La risposta a questi problemi è duplice. Da una parte, senza dubbio l’innovazione è l’arma principale con la quale rimanere al passo, di fronte ad ogni cambiamento. Innovare in questo caso significa osservare ogni fenomeno, e studiare strategie nuove, insieme a tecniche, strumenti e prodotti chimici.

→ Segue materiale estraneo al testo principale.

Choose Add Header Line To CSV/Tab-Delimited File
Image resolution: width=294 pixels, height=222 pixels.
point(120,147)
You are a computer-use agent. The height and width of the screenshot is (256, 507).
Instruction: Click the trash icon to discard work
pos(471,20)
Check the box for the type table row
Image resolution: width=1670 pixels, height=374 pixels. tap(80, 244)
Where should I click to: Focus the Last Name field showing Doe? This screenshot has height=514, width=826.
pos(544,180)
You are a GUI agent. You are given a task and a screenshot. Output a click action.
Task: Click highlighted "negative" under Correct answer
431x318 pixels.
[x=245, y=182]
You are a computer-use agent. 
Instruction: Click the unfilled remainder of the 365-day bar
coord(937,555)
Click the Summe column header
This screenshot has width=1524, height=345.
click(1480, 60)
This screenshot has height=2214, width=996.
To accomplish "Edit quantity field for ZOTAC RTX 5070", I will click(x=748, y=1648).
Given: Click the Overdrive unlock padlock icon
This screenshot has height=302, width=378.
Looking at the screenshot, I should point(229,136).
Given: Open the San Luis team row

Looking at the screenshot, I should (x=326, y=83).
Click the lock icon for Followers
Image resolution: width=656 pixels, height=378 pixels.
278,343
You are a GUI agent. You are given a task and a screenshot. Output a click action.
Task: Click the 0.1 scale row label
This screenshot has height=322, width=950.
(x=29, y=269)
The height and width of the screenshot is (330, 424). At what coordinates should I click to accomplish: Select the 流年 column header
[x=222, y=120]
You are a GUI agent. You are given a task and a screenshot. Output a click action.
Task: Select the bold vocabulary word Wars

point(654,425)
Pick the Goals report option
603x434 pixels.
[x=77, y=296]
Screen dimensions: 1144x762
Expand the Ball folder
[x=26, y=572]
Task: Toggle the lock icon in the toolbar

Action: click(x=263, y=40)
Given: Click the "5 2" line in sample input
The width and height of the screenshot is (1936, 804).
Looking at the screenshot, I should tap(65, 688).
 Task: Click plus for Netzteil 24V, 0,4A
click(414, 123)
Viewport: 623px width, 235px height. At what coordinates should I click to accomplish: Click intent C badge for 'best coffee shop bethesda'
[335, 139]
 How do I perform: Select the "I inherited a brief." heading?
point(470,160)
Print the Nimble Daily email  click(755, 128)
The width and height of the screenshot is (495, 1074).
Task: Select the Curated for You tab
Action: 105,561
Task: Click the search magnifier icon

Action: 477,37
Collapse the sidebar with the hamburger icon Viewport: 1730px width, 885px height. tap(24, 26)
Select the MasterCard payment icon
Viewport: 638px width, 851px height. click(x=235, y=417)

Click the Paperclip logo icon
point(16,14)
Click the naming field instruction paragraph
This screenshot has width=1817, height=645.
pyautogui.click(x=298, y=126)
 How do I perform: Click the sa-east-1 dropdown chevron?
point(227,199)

Accanto a ciò non dobbiamo dimenticare che cambiamenti evolutivi così repentini negli animali infestanti sono dovuti anche a comportamenti standardizzati da parte nostra. Di fronte al prevalere generalizzato di una ben precisa tecnica di disinfestazione, pensiamo ad esempio all’applicazione di esca in gel contro Blattella germanica, è ovvio che l’insorgenza di popolazioni resistenti sia solo questione di tempo. La resistenza si può manifestare sia come immunità ad un determinato prodotto chimico, sia come comportamento che elude la nostra tecnica applicativa, e qui la natura ci mostra puntualmente come sempre più ricca di fantasia rispetto a noi.